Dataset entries
---

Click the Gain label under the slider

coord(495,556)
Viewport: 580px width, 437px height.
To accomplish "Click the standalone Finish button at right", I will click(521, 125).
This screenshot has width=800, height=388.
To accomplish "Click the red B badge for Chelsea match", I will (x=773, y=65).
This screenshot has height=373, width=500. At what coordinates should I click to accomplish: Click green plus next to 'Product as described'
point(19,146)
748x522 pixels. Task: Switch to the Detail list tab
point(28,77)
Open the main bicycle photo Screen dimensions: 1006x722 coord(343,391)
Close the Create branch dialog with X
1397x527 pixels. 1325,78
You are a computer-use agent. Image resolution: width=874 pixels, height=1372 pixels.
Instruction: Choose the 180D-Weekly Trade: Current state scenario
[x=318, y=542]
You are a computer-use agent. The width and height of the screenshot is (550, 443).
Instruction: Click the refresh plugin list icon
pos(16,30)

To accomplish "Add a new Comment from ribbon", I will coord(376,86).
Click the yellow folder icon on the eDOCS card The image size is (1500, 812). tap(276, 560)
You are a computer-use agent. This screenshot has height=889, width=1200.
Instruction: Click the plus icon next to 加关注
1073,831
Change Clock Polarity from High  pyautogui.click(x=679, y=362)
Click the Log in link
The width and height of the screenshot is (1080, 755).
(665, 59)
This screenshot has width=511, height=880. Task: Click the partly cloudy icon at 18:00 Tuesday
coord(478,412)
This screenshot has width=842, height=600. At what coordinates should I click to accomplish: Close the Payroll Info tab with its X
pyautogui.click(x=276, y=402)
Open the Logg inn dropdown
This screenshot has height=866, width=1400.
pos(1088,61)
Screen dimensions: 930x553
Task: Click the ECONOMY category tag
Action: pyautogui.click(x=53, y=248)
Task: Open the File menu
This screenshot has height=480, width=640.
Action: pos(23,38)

---

=== Task instructions ===
All lines from the one containing "Instruction: Click the plus icon next to 加关注" to the end of the records are to be duplicated exactly, and no other lines are to be given.

=== Exercise solution ===
Instruction: Click the plus icon next to 加关注
1073,831
Change Clock Polarity from High  pyautogui.click(x=679, y=362)
Click the Log in link
The width and height of the screenshot is (1080, 755).
(665, 59)
This screenshot has width=511, height=880. Task: Click the partly cloudy icon at 18:00 Tuesday
coord(478,412)
This screenshot has width=842, height=600. At what coordinates should I click to accomplish: Close the Payroll Info tab with its X
pyautogui.click(x=276, y=402)
Open the Logg inn dropdown
This screenshot has height=866, width=1400.
pos(1088,61)
Screen dimensions: 930x553
Task: Click the ECONOMY category tag
Action: pyautogui.click(x=53, y=248)
Task: Open the File menu
This screenshot has height=480, width=640.
Action: pos(23,38)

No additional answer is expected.